#### WORK INSTRUCTION:
Restate the material verbatim, every line included.

#### AVAILABLE DATA:
=== Section Start ===
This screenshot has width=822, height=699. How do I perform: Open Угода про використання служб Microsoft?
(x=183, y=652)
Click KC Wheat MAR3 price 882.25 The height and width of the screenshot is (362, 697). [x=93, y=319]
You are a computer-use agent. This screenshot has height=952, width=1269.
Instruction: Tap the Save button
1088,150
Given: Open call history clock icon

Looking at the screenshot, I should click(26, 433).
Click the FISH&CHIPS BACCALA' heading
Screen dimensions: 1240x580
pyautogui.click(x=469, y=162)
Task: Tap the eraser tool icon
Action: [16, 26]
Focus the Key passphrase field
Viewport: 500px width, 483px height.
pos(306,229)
=== Section End ===
#### REPLY TO THE EXERCISE:
This screenshot has width=822, height=699. How do I perform: Open Угода про використання служб Microsoft?
(x=183, y=652)
Click KC Wheat MAR3 price 882.25 The height and width of the screenshot is (362, 697). [x=93, y=319]
You are a computer-use agent. This screenshot has height=952, width=1269.
Instruction: Tap the Save button
1088,150
Given: Open call history clock icon

Looking at the screenshot, I should click(26, 433).
Click the FISH&CHIPS BACCALA' heading
Screen dimensions: 1240x580
pyautogui.click(x=469, y=162)
Task: Tap the eraser tool icon
Action: [16, 26]
Focus the Key passphrase field
Viewport: 500px width, 483px height.
pos(306,229)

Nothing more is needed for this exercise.